DESCRIPTION OF THE TASK:
With pictures omitted, the line containing "Open related story" and all later lines of the records below are to be restated word for word.

INPUT DATA:
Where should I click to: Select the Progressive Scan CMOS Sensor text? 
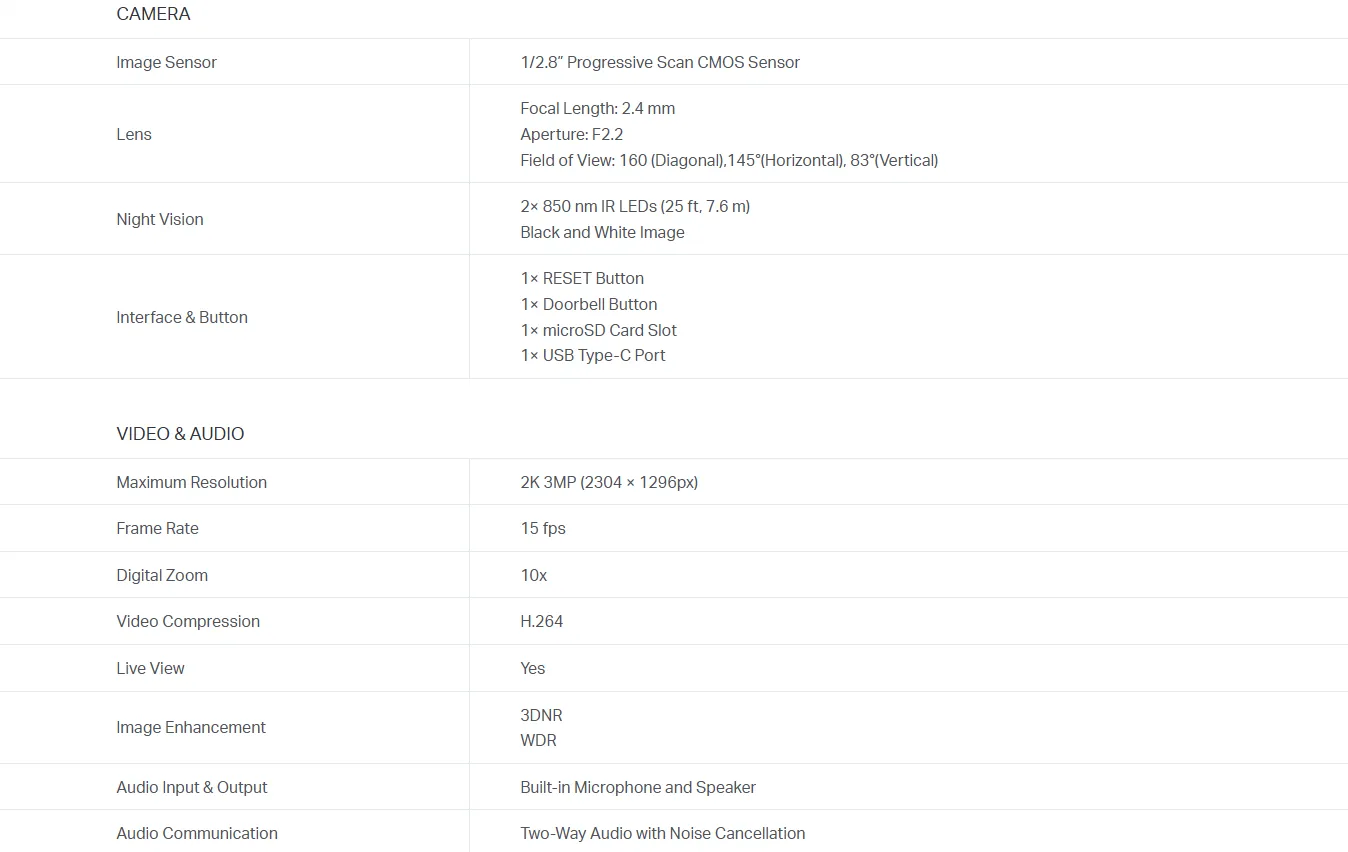click(660, 62)
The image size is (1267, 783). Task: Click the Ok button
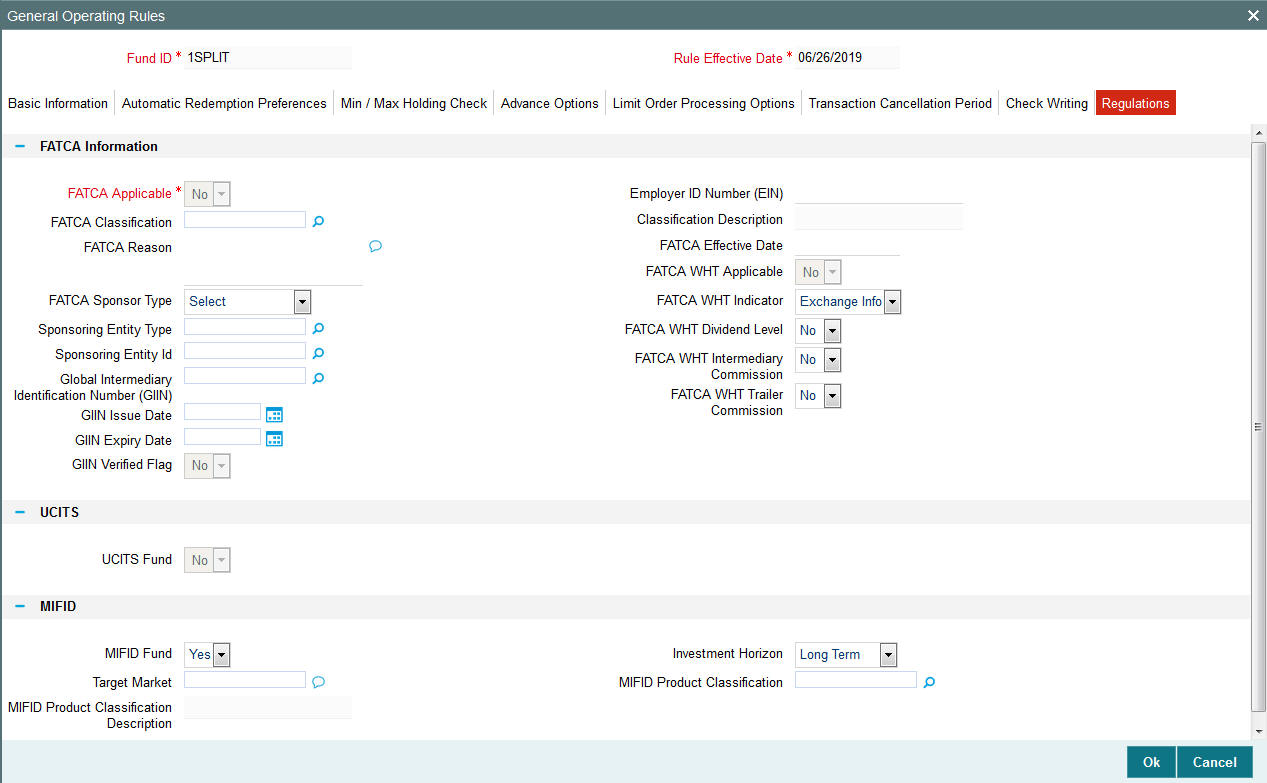pyautogui.click(x=1150, y=761)
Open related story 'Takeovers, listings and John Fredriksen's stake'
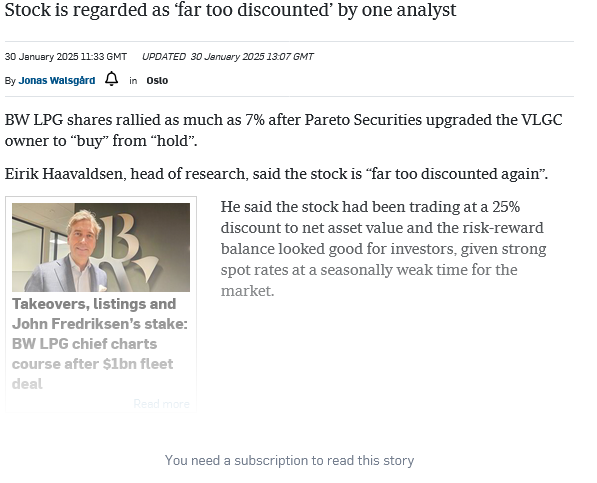Screen dimensions: 597x483 (100, 344)
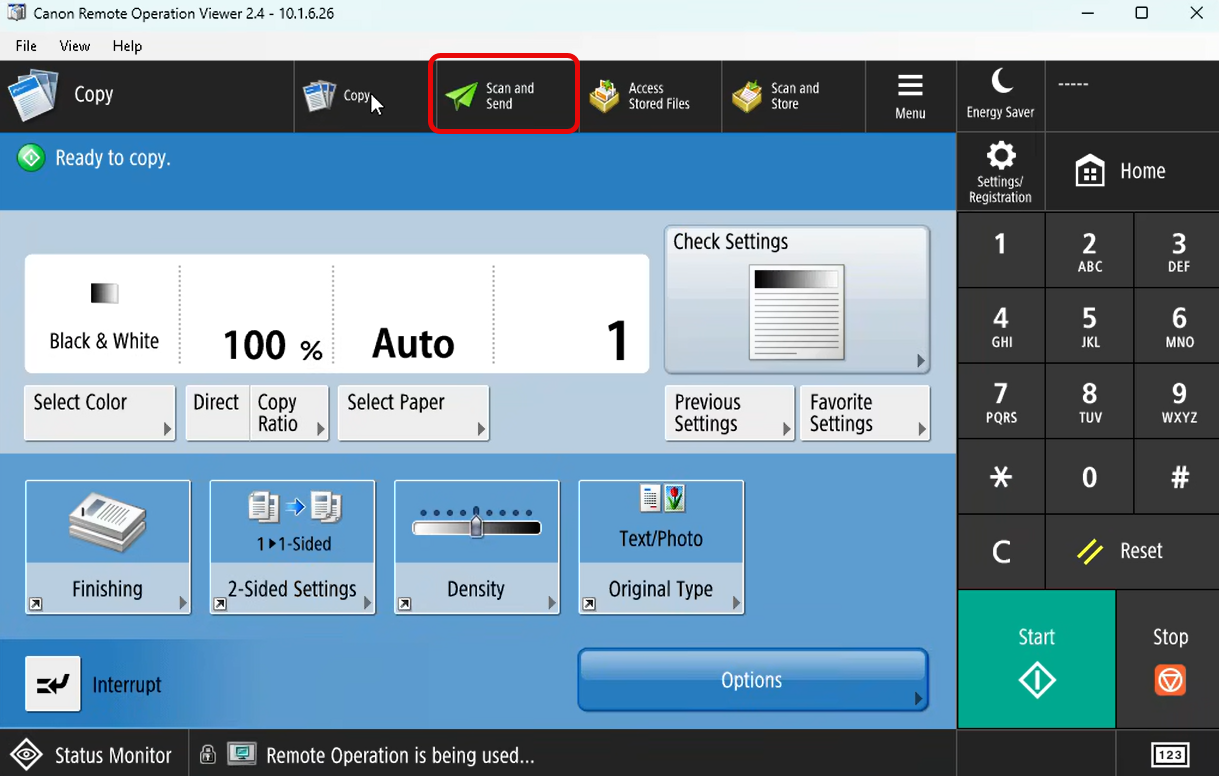
Task: Go to the Home screen
Action: pos(1122,171)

WORKED SOLUTION:
Open related story 'Takeovers, listings and John Fredriksen's stake'
Screen dimensions: 597x483 (100, 344)
Task: Go to the Home screen
Action: pos(1122,171)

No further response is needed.